## What needs to be done
Rescale everything in the records from the line containing "Where should I click to: Click the Find" down to the line containing "tap(323, 43)", both included. Write those lines out again with the requests unchanged, multiplying each click coordinate in the answers by 0.9 and rounding to a whole number, with halves rounded up.

## Data section
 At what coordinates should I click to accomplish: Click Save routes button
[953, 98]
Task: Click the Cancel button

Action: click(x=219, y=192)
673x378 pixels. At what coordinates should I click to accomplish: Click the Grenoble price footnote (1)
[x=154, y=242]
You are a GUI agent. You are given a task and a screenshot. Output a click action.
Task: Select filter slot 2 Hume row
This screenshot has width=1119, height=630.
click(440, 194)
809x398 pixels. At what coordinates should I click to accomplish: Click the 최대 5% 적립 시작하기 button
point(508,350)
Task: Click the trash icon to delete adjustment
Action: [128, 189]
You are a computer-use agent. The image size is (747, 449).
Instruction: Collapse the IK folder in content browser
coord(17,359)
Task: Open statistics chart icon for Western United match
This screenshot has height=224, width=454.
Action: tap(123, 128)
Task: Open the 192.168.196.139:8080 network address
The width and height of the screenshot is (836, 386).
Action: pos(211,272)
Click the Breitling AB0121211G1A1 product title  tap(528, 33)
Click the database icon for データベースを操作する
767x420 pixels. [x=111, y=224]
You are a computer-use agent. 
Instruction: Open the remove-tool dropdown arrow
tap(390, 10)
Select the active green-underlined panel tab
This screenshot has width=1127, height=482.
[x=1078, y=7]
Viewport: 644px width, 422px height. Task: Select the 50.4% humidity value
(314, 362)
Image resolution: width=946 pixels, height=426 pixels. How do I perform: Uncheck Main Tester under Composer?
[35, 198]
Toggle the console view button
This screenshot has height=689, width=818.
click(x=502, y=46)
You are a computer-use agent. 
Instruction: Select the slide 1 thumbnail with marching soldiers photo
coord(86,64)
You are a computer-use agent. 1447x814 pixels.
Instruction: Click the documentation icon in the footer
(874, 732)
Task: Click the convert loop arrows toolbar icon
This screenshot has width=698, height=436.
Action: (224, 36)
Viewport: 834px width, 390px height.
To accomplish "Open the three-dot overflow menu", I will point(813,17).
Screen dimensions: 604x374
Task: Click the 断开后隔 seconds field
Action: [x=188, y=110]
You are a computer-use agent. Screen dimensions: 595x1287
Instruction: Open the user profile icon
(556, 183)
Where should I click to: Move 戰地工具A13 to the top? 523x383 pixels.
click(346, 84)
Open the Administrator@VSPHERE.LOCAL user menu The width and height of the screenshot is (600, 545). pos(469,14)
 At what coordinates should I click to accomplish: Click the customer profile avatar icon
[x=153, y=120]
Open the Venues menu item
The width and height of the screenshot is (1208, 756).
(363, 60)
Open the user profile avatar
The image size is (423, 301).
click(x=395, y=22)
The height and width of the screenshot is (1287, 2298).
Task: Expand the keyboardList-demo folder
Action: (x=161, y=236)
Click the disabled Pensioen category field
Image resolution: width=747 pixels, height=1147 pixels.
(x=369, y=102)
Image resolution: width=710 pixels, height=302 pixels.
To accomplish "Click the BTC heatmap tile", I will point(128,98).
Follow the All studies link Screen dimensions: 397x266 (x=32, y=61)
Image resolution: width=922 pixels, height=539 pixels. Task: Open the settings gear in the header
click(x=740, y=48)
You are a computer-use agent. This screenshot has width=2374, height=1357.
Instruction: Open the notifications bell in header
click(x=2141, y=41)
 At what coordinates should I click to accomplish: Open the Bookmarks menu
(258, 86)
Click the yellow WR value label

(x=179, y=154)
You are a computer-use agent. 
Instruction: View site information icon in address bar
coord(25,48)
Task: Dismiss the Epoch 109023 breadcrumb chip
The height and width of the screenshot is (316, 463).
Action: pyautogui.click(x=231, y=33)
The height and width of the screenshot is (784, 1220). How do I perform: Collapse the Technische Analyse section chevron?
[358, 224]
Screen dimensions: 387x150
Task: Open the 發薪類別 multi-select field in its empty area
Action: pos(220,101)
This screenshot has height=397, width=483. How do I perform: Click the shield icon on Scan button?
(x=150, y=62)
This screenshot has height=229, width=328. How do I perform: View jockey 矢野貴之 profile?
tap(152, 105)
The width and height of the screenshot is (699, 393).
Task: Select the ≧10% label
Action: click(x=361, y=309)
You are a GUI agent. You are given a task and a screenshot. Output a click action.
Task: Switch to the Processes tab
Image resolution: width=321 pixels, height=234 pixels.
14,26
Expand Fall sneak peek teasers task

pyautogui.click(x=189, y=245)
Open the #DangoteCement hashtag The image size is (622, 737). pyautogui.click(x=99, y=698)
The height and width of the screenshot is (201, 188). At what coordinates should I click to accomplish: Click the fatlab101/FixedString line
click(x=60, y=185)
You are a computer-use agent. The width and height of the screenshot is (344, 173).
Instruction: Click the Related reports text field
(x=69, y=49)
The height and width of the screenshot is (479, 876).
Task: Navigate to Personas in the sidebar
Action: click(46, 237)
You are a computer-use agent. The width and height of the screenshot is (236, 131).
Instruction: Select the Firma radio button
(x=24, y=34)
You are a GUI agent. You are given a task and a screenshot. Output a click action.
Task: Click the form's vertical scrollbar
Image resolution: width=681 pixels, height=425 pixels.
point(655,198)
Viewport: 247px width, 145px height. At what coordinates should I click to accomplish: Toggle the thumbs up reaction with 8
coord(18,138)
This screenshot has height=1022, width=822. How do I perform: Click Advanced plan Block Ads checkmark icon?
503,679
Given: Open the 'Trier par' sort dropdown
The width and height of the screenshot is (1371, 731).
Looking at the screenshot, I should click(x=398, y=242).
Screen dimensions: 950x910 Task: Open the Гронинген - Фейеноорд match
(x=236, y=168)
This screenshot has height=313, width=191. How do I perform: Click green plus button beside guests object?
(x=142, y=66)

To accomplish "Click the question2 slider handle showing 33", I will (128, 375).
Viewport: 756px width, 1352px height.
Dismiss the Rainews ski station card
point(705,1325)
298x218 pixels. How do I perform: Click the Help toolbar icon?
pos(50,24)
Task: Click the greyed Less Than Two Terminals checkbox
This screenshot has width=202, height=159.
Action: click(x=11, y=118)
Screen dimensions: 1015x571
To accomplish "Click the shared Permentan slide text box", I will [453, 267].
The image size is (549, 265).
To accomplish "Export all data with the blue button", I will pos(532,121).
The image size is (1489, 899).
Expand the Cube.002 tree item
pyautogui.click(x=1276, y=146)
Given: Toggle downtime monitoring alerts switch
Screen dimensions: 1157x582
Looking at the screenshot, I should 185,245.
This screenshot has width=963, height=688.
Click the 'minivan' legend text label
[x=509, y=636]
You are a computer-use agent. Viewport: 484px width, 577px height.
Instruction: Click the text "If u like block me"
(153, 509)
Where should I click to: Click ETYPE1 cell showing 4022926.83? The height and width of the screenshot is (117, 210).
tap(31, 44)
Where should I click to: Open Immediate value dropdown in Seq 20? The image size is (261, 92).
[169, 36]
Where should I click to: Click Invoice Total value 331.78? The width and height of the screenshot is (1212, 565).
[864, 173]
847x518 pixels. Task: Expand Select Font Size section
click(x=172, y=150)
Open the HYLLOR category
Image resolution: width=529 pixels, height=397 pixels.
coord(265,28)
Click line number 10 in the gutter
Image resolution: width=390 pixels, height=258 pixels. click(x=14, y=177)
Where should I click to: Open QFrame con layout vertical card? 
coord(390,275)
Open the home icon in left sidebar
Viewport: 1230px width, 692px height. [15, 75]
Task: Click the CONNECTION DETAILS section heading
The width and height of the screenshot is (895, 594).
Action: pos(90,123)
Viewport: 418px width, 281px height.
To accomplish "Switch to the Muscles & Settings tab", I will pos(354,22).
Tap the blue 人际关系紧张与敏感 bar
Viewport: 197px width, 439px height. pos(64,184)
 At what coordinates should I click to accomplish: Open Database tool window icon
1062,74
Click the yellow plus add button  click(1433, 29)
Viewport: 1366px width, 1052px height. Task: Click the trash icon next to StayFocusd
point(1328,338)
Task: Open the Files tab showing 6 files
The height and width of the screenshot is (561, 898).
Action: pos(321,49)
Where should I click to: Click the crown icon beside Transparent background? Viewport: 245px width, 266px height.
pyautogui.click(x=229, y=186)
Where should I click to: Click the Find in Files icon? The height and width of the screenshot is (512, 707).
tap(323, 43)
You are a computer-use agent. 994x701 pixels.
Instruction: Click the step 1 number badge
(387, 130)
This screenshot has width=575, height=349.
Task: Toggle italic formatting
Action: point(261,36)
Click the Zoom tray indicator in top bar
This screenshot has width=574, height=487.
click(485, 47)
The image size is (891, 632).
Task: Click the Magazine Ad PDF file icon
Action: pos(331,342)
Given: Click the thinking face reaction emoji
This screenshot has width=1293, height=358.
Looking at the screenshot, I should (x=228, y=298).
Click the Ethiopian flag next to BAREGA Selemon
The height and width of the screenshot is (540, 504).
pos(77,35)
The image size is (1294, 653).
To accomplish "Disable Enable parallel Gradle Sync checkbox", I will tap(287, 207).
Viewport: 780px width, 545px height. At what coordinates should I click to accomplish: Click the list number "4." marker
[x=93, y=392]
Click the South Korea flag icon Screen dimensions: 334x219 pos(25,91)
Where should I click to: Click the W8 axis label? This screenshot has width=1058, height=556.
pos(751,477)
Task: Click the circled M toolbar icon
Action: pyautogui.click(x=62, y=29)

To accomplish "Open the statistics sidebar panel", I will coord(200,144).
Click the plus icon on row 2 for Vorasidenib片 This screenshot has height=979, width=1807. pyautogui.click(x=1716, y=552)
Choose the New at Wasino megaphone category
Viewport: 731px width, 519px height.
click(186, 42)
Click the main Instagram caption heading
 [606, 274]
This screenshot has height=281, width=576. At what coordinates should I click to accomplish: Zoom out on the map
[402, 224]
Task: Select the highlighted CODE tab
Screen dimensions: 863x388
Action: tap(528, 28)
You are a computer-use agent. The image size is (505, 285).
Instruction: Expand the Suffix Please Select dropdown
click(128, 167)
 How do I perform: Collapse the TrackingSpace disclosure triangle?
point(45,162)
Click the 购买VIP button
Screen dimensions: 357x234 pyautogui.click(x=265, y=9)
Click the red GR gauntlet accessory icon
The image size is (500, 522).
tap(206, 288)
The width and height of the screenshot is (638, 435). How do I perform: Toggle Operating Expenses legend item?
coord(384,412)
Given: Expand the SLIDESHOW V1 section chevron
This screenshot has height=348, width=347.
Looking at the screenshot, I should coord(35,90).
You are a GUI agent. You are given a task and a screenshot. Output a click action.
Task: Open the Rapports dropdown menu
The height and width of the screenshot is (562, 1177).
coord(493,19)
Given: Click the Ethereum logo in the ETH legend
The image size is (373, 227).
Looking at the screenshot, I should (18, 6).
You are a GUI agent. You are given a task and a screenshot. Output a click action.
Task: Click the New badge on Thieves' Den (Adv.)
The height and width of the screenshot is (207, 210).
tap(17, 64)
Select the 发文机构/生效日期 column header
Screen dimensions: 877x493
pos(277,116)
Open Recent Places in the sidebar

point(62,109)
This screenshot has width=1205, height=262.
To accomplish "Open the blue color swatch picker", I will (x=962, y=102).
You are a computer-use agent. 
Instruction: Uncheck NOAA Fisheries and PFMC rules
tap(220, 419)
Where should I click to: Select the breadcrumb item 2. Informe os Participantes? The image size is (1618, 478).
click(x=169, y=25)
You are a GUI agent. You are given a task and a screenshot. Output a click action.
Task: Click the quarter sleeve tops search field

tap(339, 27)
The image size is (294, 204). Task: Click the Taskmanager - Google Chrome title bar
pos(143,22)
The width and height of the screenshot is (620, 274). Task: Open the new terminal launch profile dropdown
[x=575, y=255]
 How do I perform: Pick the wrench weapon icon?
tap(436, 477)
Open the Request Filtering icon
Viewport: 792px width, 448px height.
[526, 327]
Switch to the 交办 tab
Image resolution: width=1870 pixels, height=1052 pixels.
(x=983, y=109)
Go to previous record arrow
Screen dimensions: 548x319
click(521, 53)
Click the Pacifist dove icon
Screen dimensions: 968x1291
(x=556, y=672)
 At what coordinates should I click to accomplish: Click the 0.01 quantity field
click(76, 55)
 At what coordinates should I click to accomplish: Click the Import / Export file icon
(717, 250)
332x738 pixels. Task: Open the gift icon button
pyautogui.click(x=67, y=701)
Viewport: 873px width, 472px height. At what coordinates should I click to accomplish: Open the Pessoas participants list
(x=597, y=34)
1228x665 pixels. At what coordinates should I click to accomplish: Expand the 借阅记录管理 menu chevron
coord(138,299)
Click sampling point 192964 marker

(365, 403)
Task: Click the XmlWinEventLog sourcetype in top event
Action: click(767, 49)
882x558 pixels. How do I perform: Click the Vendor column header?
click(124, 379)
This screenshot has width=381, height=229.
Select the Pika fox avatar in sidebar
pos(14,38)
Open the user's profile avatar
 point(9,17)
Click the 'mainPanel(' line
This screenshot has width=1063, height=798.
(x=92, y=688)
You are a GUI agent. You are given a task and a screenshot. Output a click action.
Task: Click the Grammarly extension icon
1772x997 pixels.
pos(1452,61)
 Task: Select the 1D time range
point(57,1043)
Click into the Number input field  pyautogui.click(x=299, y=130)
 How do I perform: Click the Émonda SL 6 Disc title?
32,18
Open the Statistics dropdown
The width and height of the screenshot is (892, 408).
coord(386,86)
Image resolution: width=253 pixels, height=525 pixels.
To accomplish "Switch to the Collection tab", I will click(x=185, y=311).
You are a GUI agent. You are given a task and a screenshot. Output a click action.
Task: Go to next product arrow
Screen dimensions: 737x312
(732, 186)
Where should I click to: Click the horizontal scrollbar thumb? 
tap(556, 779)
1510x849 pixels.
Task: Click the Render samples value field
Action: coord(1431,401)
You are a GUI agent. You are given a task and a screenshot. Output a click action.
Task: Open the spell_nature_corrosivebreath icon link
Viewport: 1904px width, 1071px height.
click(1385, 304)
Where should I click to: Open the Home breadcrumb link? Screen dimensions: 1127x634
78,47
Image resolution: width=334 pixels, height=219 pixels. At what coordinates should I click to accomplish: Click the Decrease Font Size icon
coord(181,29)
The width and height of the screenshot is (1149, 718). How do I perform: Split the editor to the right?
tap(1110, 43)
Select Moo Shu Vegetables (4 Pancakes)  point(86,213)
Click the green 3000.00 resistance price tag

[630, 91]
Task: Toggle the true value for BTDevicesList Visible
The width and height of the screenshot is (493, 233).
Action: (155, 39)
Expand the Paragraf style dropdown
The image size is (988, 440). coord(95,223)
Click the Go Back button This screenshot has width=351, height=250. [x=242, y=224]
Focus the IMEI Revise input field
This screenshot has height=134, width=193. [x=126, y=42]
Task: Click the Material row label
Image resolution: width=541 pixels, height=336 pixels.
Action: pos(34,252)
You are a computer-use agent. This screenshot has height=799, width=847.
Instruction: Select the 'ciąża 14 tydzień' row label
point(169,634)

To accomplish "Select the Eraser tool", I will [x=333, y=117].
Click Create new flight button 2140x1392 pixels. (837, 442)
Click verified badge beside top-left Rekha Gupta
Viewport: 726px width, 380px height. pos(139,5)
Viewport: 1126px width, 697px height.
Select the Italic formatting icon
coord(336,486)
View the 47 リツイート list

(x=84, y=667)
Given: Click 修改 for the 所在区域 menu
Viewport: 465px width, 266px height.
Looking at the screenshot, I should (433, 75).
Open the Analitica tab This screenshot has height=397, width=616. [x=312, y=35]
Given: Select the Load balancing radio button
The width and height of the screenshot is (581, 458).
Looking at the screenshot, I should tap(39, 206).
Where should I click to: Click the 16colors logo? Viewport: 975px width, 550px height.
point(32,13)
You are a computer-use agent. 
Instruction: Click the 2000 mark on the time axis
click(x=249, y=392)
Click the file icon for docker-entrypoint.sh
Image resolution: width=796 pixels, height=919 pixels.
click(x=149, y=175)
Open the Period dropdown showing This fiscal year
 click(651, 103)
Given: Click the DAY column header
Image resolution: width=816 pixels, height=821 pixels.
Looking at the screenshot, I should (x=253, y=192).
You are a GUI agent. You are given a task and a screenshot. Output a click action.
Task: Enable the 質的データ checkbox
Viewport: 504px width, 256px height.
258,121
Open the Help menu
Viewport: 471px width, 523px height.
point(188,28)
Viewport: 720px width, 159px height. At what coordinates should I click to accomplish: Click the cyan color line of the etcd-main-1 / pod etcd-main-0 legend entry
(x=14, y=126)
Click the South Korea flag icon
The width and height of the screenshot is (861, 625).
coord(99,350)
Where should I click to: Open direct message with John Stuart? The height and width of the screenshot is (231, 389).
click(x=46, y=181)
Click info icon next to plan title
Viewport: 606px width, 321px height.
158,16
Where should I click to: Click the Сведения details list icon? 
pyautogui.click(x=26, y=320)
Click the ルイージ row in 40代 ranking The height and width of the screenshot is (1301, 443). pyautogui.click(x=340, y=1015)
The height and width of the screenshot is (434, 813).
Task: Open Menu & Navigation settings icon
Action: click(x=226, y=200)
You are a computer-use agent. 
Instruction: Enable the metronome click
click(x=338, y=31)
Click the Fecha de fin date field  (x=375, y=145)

## Response to this task
Where should I click to: Click the Find in Files icon? The height and width of the screenshot is (512, 707).
tap(291, 39)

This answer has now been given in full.